The art of homelessness

NEW YORK—Rainbow Johnson lived in a room in the Cavalier Hotel on 34th Street. downloadedfile3The bathroom was down the hall. He had a hot plate for boiling water for tea. He ate his meals in a coffee shop downstairs.

Before moving into the Cavalier Hotel, he had been homeless in several cities across America.

He was a multicoastal bum, from east to west and north to south. He rated the cities in terms of his experience. New York was a killer; Miami Beach was survivable; Chicago was brutal; Los Angeles was tolerable; Boston was a bastard; and San Francisco was miserable.

It was chiefly a question of climate, both meteorological and sociological. Miami Beach, according to Rainbow, with its sun, beaches and flotsam and jetsam personality, was the best place to be homeless.

“You don’t need much clothing and you can use the showers on the beach that are put there for swimmers. Every day you can scoop up enough change left on the tops of bars to buy something to eat. The bar owners and customers don’t mind.”

Depending on his take from the bars, he could buy a Macdonald’s hamburger or a Subway sandwich with all the veggies, sufficient nourishment for a lean man of no means.

“I managed fairly well in Miami Beach,” he said. “In New York City I nearly fucking died.”

But New York was home to him, and when he received a small annuity from a distant uncle, he came back home. The sum he received allowed him to subsist at the Cavalier Hotel.
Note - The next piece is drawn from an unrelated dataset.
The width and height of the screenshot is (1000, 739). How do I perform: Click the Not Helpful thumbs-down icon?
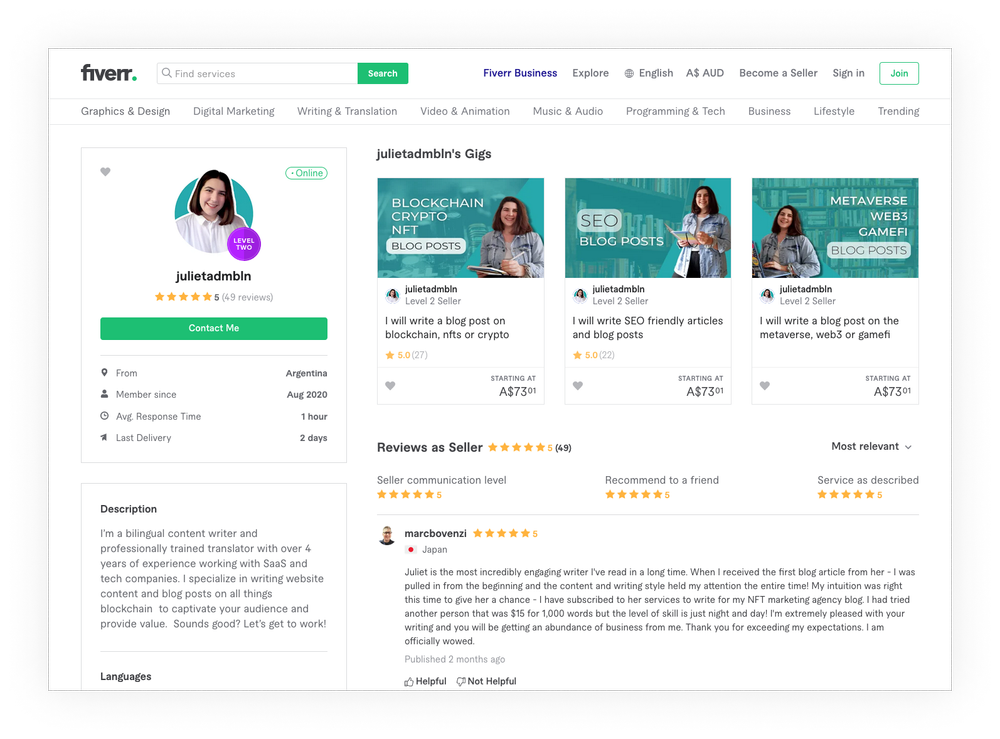461,681
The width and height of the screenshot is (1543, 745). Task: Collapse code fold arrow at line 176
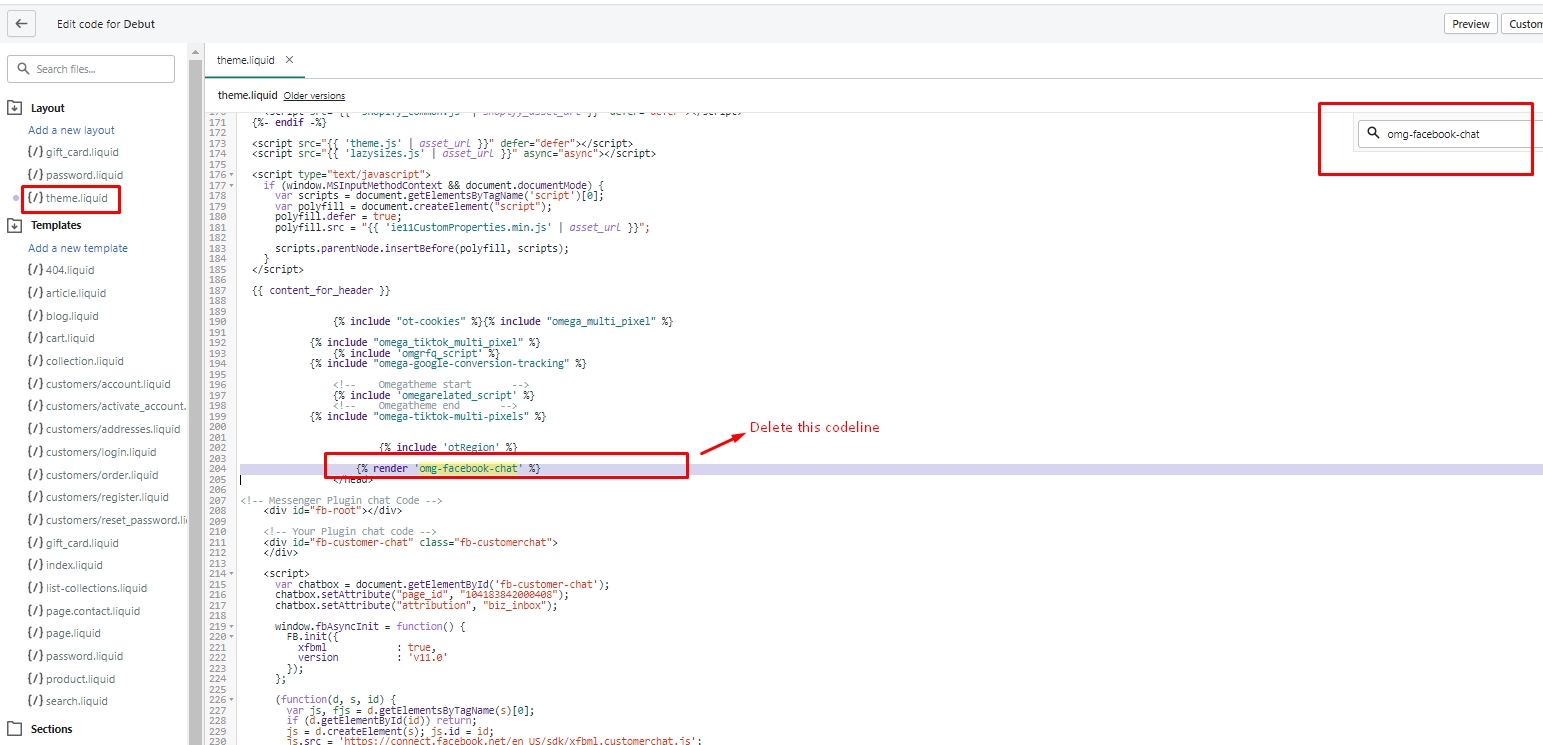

What would be a lousy life to many people was a sanctuary to a man who hadn’t had a permanent roof over his head for fifteen years.

In that room, on several legal pads, he wrote “The Art of Homelessness,” a slim volume of reflections that was published in New York to good reviews and modest sales.

Appearance is the first order of business for a homeless person, the book began.

Beg, borrow or steal a decent set of clothes, he advised. Another reason favoring warm cities like Miami and L.A., where you don’t need as much clothing as in New York or Chicago or San Francisco.

“An old school friend who became a stockbroker, once gave me a designer suit he had grown too fat for,” he wrote. “I wore that suit in New York City. Man, I was the best dressed bum in town.”